Mr Trump also suggested importing “prescription drugs on a case-by-case basis from developed nations with low-cost prescription drugs”. Even if the laws in the US can be amended to allow for this, the quantities imported are unlikely to be large enough to move the needle.

Prof Wee said that to systematically bring down the prices at which drugs are sold, the US first needs to define the set of countries that it will refer to for international reference pricing – and whether this is based on the list price or the net amount paid after negotiations, including volume discounts.

While list prices are readily available, negotiated prices are usually kept confidential.

She added that the US would also need to conduct health technology assessments to decide on what drug pricing is justifiable, at a national level. Any moves in this direction will certainly be challenged as unconstitutional, as it could prevent patients from assessing treatments deemed not to provide value for money.

In contrast, many countries in Europe and Asia, including Singapore, are willing to forgo access to new therapies if they are found to be too costly for the additional benefits provided.

In spite of the difficulties in implementing Mr Trump’s directive, his declaration of war against high drug costs in the US is likely to result in some price reduction.

Most industry experts expect pharmaceutical companies to reduce prices somewhat in an effort to allay his wrath. This will be especially for drugs that are nearing the end of their patent – so that Mr Trump can declare his move a success.

Prof Wee said it is “hard to say at the moment how the pharmaceutical companies will respond”. Should there be significant cuts in drug prices in the US, she anticipates a chain effect, which will lead to a new equilibrium in pricing globally, including in Singapore.

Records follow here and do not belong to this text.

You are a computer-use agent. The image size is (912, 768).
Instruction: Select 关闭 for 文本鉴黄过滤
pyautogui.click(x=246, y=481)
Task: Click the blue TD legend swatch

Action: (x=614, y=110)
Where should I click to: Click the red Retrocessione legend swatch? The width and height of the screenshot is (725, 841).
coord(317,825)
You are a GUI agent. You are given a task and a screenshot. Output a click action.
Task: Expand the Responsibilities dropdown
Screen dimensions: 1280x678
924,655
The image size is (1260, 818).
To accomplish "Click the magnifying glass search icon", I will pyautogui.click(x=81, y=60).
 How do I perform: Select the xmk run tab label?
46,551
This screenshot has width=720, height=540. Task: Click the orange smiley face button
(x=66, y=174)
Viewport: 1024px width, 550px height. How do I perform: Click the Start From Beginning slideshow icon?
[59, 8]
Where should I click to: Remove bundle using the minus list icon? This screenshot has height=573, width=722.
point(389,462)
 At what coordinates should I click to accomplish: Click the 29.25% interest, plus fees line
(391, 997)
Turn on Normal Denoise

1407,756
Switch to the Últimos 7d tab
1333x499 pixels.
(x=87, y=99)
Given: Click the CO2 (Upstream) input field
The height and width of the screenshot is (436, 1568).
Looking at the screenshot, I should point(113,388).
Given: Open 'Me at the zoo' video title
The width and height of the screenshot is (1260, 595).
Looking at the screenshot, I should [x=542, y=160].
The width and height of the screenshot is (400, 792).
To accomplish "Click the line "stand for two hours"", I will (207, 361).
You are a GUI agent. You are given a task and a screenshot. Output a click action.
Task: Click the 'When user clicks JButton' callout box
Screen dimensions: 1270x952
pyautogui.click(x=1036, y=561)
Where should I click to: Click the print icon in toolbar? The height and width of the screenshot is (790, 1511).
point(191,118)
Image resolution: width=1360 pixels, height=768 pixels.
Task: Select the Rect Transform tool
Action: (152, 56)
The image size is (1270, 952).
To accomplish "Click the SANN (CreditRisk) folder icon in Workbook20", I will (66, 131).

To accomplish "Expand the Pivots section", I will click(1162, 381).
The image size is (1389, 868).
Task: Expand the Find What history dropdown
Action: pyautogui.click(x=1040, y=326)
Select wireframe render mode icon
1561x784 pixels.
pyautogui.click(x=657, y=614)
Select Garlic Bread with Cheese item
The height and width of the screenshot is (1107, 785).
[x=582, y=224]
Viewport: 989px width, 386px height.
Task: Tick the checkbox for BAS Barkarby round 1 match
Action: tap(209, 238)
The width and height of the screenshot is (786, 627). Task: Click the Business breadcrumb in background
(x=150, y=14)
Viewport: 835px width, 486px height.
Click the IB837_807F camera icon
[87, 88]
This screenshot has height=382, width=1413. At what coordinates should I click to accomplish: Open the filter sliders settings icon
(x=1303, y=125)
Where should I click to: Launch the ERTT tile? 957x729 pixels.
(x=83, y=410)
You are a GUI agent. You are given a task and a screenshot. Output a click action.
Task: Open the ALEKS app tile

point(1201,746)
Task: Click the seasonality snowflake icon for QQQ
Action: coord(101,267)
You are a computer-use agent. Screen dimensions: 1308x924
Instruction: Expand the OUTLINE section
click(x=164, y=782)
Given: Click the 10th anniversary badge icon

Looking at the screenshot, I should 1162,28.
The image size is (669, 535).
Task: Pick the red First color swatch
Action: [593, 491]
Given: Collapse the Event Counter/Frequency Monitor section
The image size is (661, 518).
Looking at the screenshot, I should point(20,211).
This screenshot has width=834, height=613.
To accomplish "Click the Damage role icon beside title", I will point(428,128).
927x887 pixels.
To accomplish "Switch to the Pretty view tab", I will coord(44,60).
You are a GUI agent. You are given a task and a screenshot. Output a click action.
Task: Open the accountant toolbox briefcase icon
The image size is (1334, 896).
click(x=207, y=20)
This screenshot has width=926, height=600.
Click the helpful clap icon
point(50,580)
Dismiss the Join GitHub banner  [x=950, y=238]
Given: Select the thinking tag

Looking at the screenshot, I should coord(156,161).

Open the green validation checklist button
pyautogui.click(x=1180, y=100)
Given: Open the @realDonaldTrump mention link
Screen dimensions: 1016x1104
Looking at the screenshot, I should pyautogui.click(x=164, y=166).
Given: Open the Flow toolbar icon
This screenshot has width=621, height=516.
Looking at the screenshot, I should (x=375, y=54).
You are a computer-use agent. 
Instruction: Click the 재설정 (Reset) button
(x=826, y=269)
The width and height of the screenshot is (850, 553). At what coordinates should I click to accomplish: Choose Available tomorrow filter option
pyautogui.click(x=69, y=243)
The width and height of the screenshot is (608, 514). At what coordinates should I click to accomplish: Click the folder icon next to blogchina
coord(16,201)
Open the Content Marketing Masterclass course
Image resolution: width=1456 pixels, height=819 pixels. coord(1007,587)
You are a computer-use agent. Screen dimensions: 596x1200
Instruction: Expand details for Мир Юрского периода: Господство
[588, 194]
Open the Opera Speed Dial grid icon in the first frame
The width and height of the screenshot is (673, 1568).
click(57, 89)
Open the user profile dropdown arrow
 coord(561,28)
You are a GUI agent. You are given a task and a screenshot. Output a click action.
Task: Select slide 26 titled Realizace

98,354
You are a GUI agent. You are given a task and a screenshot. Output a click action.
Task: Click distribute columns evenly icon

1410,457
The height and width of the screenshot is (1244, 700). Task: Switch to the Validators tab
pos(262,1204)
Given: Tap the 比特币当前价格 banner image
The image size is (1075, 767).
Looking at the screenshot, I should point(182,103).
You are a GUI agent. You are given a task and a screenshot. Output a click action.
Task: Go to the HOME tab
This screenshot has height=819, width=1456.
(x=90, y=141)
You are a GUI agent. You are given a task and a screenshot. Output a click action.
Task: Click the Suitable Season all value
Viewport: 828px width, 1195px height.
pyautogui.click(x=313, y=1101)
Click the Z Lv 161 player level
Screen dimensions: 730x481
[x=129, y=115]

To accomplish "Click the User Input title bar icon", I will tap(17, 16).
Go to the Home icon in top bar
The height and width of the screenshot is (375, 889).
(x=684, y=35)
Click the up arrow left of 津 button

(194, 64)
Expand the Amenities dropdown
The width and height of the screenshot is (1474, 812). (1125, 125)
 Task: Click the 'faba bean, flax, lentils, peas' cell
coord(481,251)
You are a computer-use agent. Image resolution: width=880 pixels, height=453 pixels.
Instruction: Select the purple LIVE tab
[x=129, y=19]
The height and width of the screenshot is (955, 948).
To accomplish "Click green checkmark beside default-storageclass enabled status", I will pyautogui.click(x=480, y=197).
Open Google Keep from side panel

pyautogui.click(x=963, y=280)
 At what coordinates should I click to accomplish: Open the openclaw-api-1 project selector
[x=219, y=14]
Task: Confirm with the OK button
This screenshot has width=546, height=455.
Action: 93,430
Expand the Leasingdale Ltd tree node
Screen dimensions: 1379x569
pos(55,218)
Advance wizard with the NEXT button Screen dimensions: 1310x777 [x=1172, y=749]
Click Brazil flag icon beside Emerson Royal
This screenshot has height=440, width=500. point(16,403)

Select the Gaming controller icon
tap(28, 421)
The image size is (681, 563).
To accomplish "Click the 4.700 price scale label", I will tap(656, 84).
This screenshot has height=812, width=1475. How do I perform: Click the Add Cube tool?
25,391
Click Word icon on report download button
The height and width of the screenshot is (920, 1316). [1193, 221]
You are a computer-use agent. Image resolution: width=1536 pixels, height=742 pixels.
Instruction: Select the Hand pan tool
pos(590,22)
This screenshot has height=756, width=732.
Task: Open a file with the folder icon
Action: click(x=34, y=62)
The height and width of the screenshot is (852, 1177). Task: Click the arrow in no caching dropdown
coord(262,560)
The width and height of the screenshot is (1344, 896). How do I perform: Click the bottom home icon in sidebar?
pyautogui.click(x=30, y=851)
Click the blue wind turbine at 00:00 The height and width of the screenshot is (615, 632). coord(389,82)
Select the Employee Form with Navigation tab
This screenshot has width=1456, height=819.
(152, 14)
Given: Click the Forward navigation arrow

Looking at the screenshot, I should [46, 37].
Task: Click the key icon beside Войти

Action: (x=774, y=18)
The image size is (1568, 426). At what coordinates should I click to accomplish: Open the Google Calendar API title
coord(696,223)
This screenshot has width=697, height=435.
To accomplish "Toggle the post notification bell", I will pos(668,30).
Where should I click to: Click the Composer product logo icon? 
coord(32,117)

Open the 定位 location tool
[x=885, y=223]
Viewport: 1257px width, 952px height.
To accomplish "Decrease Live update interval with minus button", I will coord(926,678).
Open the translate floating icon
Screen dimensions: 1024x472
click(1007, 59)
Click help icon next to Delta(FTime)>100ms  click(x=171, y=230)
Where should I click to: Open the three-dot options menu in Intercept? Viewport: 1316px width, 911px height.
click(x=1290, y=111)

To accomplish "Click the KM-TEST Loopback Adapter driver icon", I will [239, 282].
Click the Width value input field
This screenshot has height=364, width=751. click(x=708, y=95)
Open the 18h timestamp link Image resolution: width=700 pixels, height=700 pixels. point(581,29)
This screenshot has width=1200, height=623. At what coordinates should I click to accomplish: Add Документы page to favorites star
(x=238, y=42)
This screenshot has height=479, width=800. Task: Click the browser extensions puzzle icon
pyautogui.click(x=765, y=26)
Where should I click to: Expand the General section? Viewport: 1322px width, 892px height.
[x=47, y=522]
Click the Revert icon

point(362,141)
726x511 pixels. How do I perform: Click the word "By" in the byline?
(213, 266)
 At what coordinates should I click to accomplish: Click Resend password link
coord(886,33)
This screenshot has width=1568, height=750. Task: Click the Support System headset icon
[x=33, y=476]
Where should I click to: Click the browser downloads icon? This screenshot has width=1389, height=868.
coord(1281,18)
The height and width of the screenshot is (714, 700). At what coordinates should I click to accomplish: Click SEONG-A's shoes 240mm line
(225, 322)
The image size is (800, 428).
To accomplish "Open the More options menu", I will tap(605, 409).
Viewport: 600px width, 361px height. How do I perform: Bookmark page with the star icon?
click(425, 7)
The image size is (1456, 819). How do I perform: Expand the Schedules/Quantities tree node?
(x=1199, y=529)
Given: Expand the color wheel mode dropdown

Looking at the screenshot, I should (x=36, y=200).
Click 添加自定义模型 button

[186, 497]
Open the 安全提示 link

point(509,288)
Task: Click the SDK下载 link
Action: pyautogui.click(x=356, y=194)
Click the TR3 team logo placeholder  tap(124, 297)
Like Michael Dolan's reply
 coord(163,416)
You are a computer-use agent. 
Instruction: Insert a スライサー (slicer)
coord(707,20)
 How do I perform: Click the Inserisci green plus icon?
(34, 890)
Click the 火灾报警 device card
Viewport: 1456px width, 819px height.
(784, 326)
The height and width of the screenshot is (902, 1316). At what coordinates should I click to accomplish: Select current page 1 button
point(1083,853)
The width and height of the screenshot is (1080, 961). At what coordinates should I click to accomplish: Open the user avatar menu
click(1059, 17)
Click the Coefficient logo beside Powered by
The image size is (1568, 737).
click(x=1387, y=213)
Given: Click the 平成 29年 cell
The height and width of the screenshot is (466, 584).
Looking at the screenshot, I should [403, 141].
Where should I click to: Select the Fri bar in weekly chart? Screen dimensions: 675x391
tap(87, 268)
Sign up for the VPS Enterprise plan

US Secretary of Health and Human Services Robert F. Kennedy Jr at a news conference about prescription drug prices at the White House on May 12. PHOTO: AFP

Going forward, exactly what will happen remains anybody’s guess.

But should the US government try to impose severe price cuts, the drug companies will likely take legal action to block such moves, given that billions of dollars are at stake. And pharmaceutical companies have deep pockets – with the top handful each raking in revenues in excess of US$50 billion in 2024.

Mr Trump’s diatribe on high drug prices in the US appears to target Europe. Referring to how countries there “force” pharmaceutical companies to cut the cost of drugs, he said “the European Union has been brutal, brutal. And the drug companies actually told me stories, it was just brutal”.

So, rather than going after the pharmaceutical industry directly, he just might penalise countries that he feels are “suppressing” drug prices to the detriment of the US.

Mr Trump is known for doing the unexpected, such as linking a 20 per cent tariff on goods from China to the inflow of fentanyl to the US. So, the penalty could be anything, including higher tariffs on totally unrelated goods to something no one has even thought about.

Any changes, big or small, in drug prices in the US will likely have some spillover effect for Singapore.

Ms Poh Hwee Tee, president of Sapi, told ST: “While it is too early to determine the full extent of the impact of the US government’s most-favoured-nation executive order, Sapi and its members are closely monitoring the developments and remain committed to working in close partnership with the Ministry of Health and other stakeholders to identify and address any potential challenges.

“Our focus remains on supporting Singapore’s healthcare ecosystem and working collaboratively with stakeholders to ensure sustainable access to innovative medicine and vaccines for patients in Singapore.”

Singapore spends about $1 billion a year on medicine. If prices were to go up by, say, 20 per cent across the board, that would be an additional $200 million a year.

While this might not amount to much for government coffers and much of the price increase for subsidised patients might be cushioned by higher subsidies, the increase may be significant for private patients.

A reassuring thought is that any increase in prices will affect only drugs that are still under patent. A lot of commonly used drugs here for conditions like diabetes, high cholesterol and blood pressure, are generic, and hence cheap. There is unlikely to be any impact on these.